Breaking News: Supreme Court To Consider Constitutional Challenge to Voting Rights Act; Reading Between the Lines in The Cert Grant

[with apologies for the delay in posting as the Election Law Blog server was down.]

The Supreme Court’s order today (coming, probably not coincidentally right after, rather than right before the election), was hardly unexpected.  We’ve all been expecting the Court to take this case, and, I suspect use it as a vehicle to strike down the preclearance provision of the Voting Rights Act.  Here’s what I wrote last month on SCOTUSBlog:

The Supreme Court’s 2009 decision in NAMUDNO v. Holder was an invitation to Congress to go back and make changes to Section 5 of the Voting Rights Act to keep the Court from striking down the provision as an unconstitutional exercise of Congressional power. At oral argument, both Chief Justice Roberts and Justice Kennedy – believed to be the key votes in this case – expressed considerable skepticism about requiring only some jurisdictions (mostly in the South) but not the rest of the country to get permission from the federal government for all changes in their voting rules, from redistricting to voter id to moving a polling place. NAMUDNO was in effect a remand, perhaps an act of statesmanship by Roberts, Kennedy, or both, to give Congress more time to rework the Act.  Yet Congress did not respond, and now the Court seems almost certain to take either the Shelby County v. Holder case or another case soon, and likely to strike down the Act. In this post I ask, why did Congress fail to act to fix the Act after NAMUDNO?

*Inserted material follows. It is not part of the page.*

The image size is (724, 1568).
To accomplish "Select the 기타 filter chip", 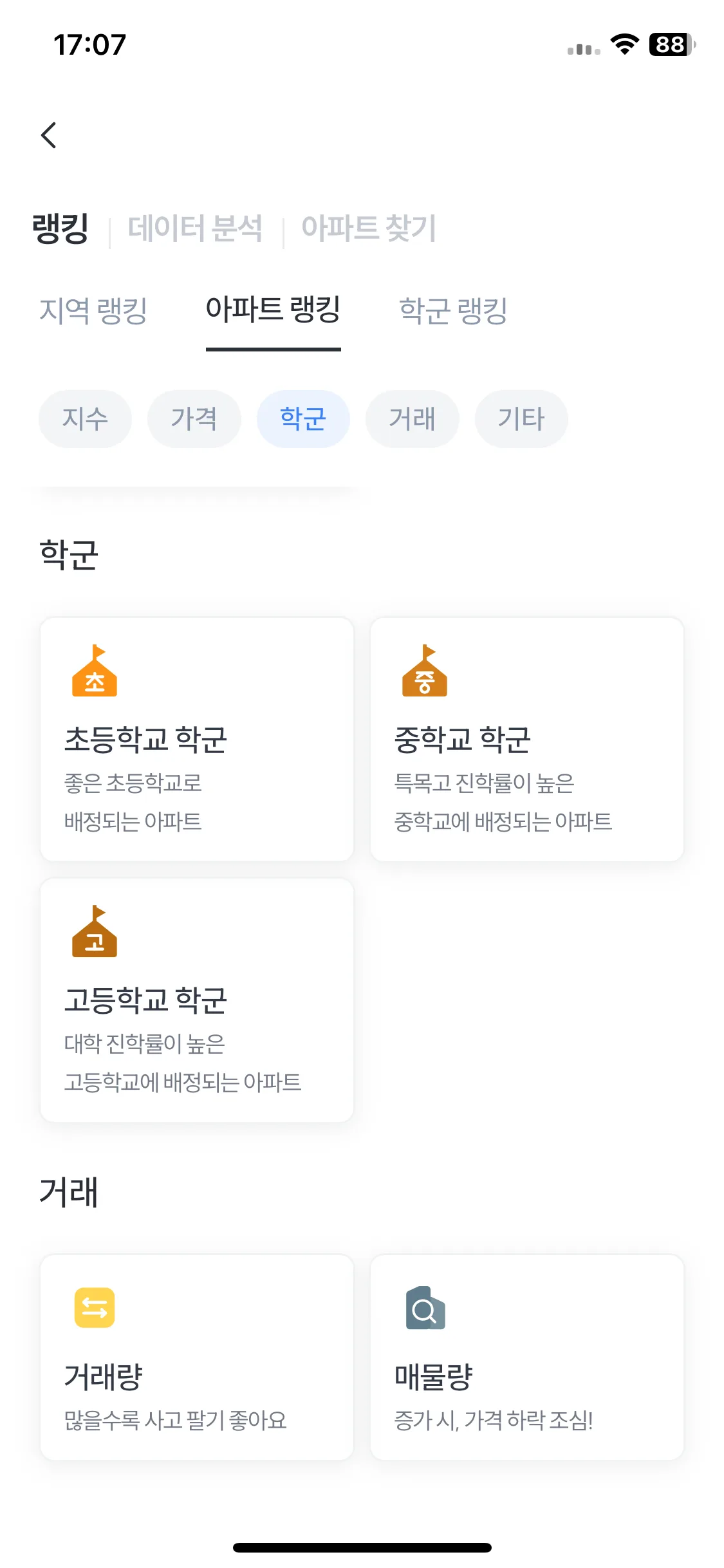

What’s especially notable about today’s cert grant is that the Court mildly rewrote (adding in the 14th amendment question) and limited the question presented to the following: “”Whether Congress’ decision in 2006 to reauthorize Section 5 of the Voting Rights Act under the pre-existing coverage formula of Section 4(b) of the Voting Rights Act exceeded its authority under the Fourteenth and Fifteenth Amendments and thus violated the Tenth Amendment and Article IV of the United States Constitution.”

This means that the Court will focus specifically on the question whether Congress exceeded its power in not updating the coverage formula—states and parts of states are covered based on voter turnout and the use of a test or device in 1964, 1968, or 1972.  The argument is that Congress couldn’t use those proxies anymore to identify states which still need additional federal oversight.  It is exactly the argument which Chief Justice Roberts latched onto at the oral argument in NAMUDNO.  Further, the references to the 10th amendment power of the states and the republican form of government clause show a great concern about federalism and states rights, a high concern of Kennedy.  Kennedy and Roberts are likely the swing Justices here—if they swing at all, it is only for prudential reasons about what it would mean politically to overturn the Act.

Coming after the reelection of an African American president and rising minority turnout, I have little doubt these Justices will say, as Roberts said in a campaign finance case, “Enough is enough.”  [UPDATE: Someone asked me to clarify this point.  Here’s the clarification: I meant that in the campaign finance context, Roberts in Citizens United was done with half measures to try to save campaign finance law.  Similarly, he will see that there’s no need to try to use half measures, as in NAMUDNO, to save the Voting Rights Act.]

I don’t expect statesmanship or blinking from Court conservatives this time.